California bill would limit cash cops can pay jailhouse snitches
March 22, 2017
Following revelations that a pair of Mexican Mafia members made hundreds of thousands of dollars working as jailhouse snitches, a California bill that would restrict payments to informants is making its way through the state Legislature. [LA Daily News]
Assembly Bill 359 calls for capping monetary and nonmonetary payments to informants at $100 per case. Currently, there is a $50 per case limit for testimony and no compensation limit for investigative work.
Critics say the current payment system allows some informants to live like kings behind bars and provides snitches incentives to lie.
The bill was inspired, in part, by Mexican Mafia members Raymond “Puppet” Cuevas and Jose “Bouncer” Paredes. Cuevas and Paredes were paid $335,000 over a four-year period as jailhouse snitches who worked dozens of cases in Southern California.
Cuevas and Paredes received as much as $3,000 a case, as well as cartons of Marlboro cigarettes, fast food, Xbox machines and other perks. Likewise, they received leniency on charges that could have kept them in prison for life.
Court ledgers show that, between 2011 and 2015, police in Orange County paid the men $14,200, Riverside County paid them $6,000 and law enforcement in San Bernardino County paid them $3,750. The remainder of the informant pay came from law enforcement agencies in Long Beach and Los Angeles County.

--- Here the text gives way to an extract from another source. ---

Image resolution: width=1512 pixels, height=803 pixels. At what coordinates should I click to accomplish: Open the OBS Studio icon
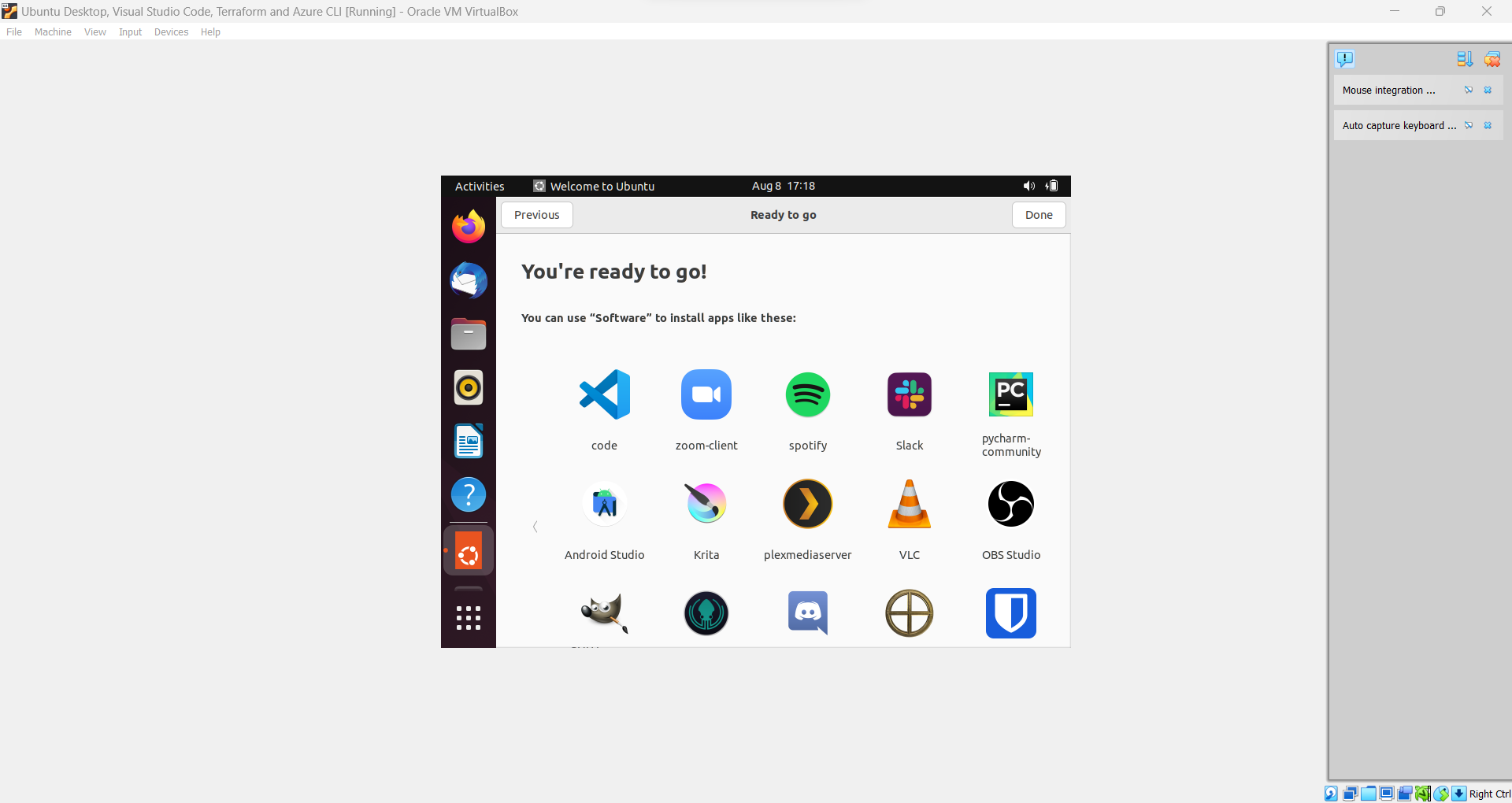pos(1010,504)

Authorities typically sent the men into jails to befriend suspects, usually other members of the Mexican Mafia who had yet to obtain legal representation. In cells wired with recording devices, Cuevas and Paredes offered to help the suspects avoid a death penalty from the Mexican Mafia, but only if they confessed a complete history of their alleged crimes.

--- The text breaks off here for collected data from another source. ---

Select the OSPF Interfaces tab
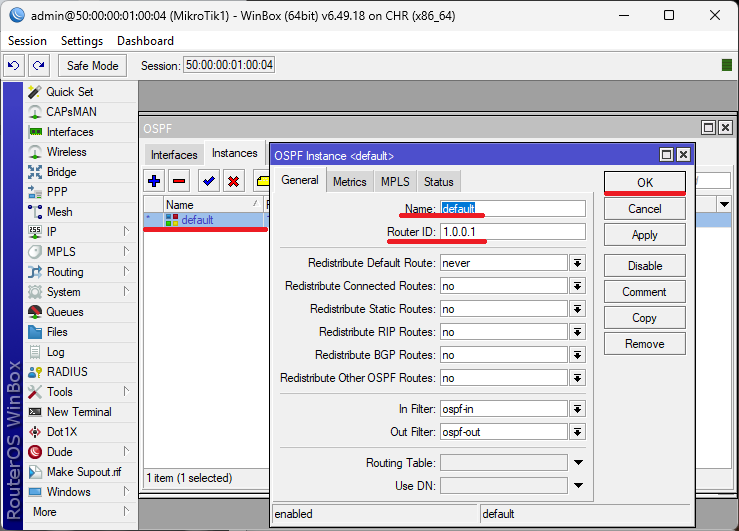 tap(174, 155)
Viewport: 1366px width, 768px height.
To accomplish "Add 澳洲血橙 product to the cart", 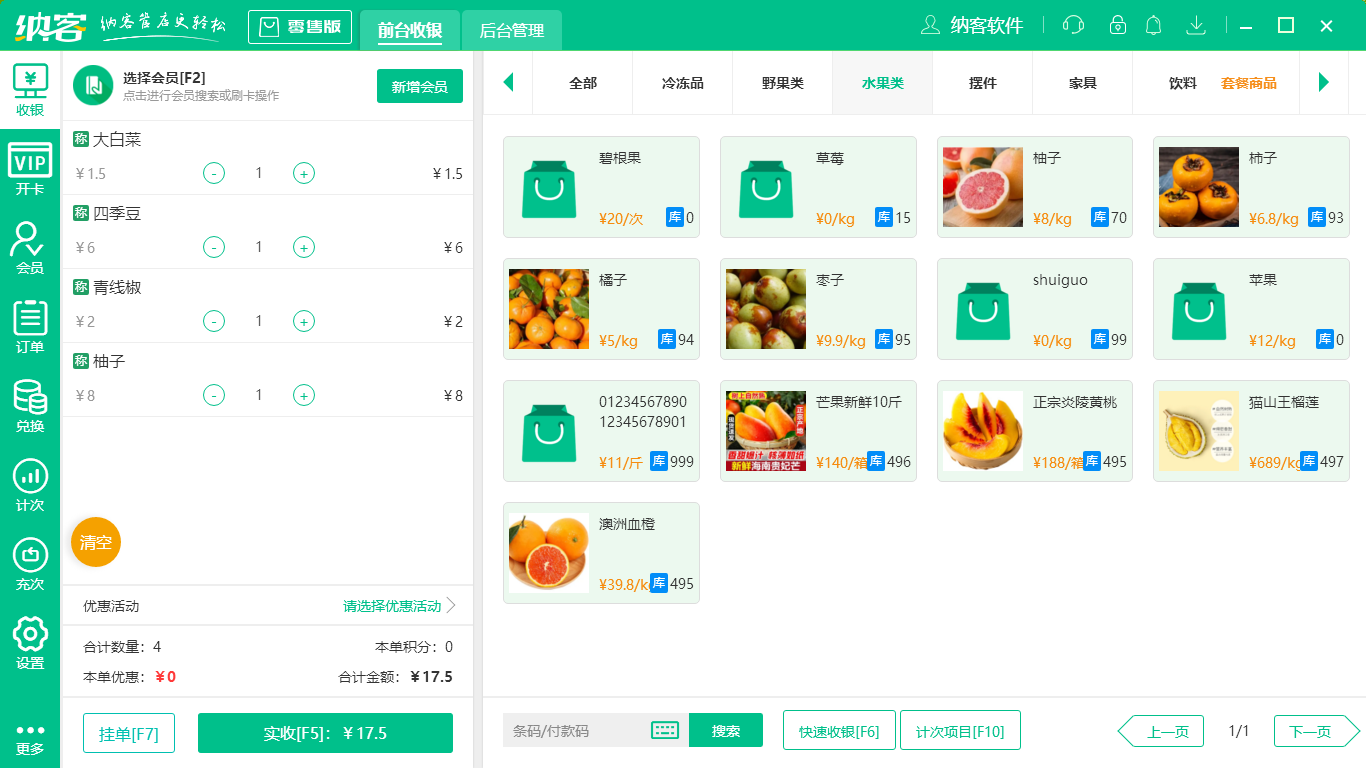I will click(x=601, y=553).
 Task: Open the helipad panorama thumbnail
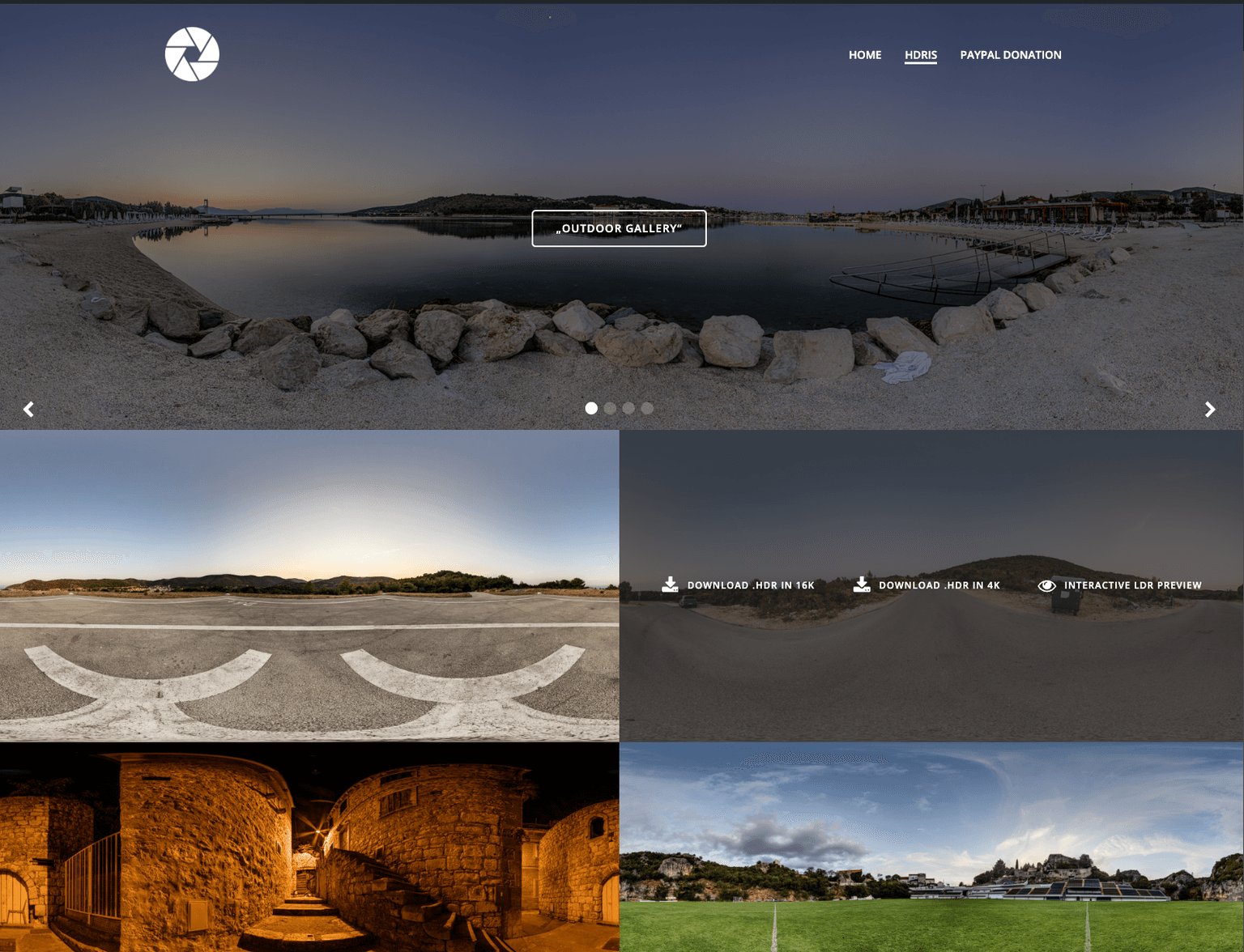(x=309, y=585)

Records show Cuevas and Paredes were also among the informants whom, at times, law enforcement tasked with getting information from suspects who already had lawyers, a practice that violates federal law. The practice of police using informants to get information from suspects who already had lawyers was a key component of a recent jailhouse snitch scandal in Orange County.
Orange County prosecutors faced allegations that they routinely misused jailhouse informants and withheld information from judges and defense attorneys on payments and promises of leniency to snitches. In turn, the Orange County District Attorney’s Office was booted from the prosecutorial role in a mass shooting case, and some murder convictions were overturned. Also, there are ongoing state and federal investigations in the case.
The Orange County snitch scandal likewise served as inspiration for AB 359.
“The integrity of our criminal justice system is crumbling, and one contributing factor is California’s long history of unethical and illegal use of jailhouse informants, like we are seeing play out in Orange County,” said Assemblyman Reggie Jones-Sawyer (D-Los Angeles), one of the sponsors of the bill.
In addition to limiting payments to informants, AB 359 would also require prosecutors to keep databases tracking informant work and locations and to turn detailed informant histories over to defense attorneys no later than 30 days before preliminary hearings.
On Tuesday, the bill unanimously passed the Assembly Public Safety Committee. The bill heads next to the Assembly floor.